The paradox asks what happens if you were to travel back in time and kill your grandfather
Your grandfather would be dead, meaning you would never have been born
Which means you could not have been alive to go back in time and kill your grandfather
But that means your grandfather would be alive and you would be born
This goes on, and we don’t seem to find any definite answer even by applying all concepts and theories we have or empirically proved
History:
It is a proposed physical paradox of time travel first described by the science fiction writer Nathaniel Schachner in his short story Ancestral Voices, and by René Barjavel in his 1943 book Le Voyageur Imprudent (Future Times Three)

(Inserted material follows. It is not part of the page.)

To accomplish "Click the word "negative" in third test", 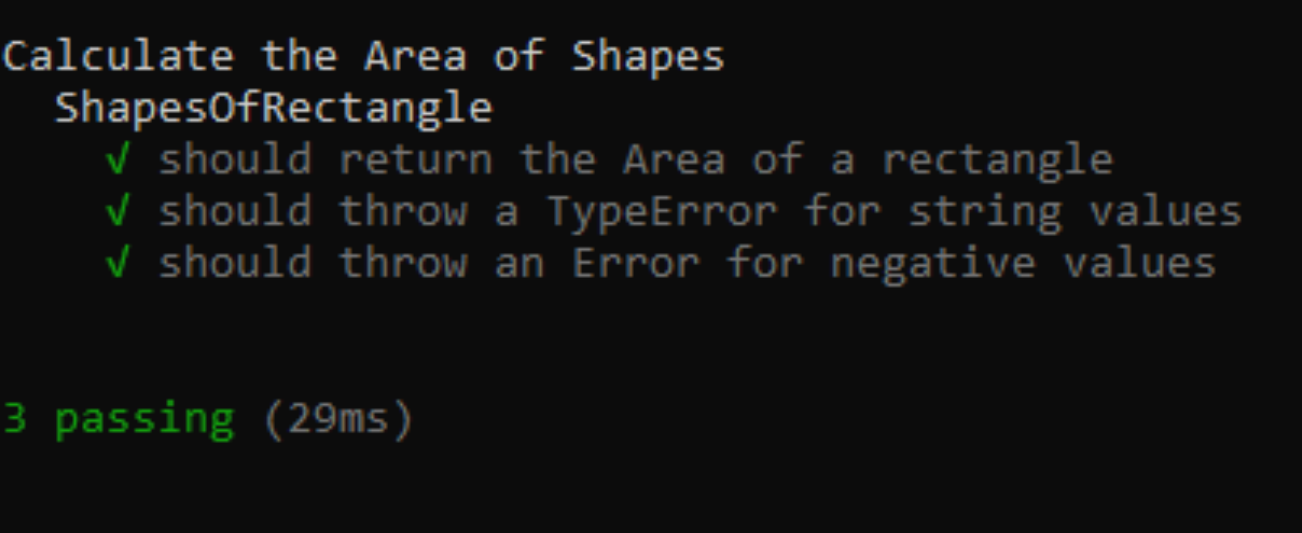I will 933,264.
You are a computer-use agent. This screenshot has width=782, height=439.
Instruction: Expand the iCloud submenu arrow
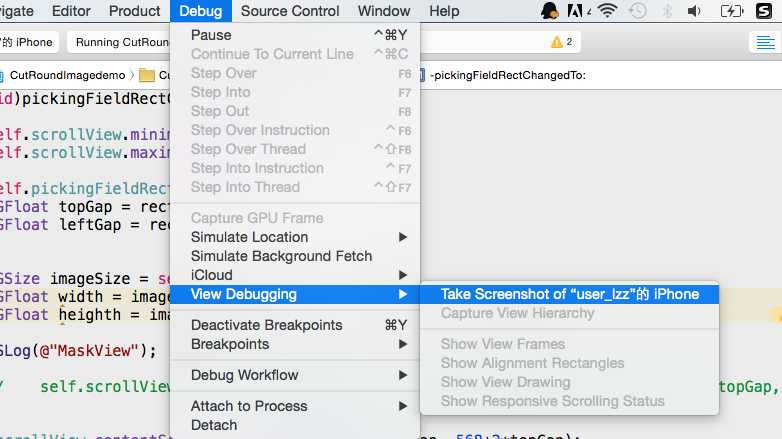[403, 275]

The name comes from the idea that if a person travels to a time before their grandfather had children, and kills him, it would make their own birth impossible
If time travel is possible, it somehow must avoid such a contradiction
Facts:
The logical consistency of time travel largely depends on the concept of time
Physicists have many different ways of conceptualizing time.
All-time travel stories work under an assumption that time travel is possible
Conclusion:
The grandfather paradox is an unexplainable situation regarding time travel. Since, as far as we know, time travel of this kind is not possible, the paradox is not one we will face in practice.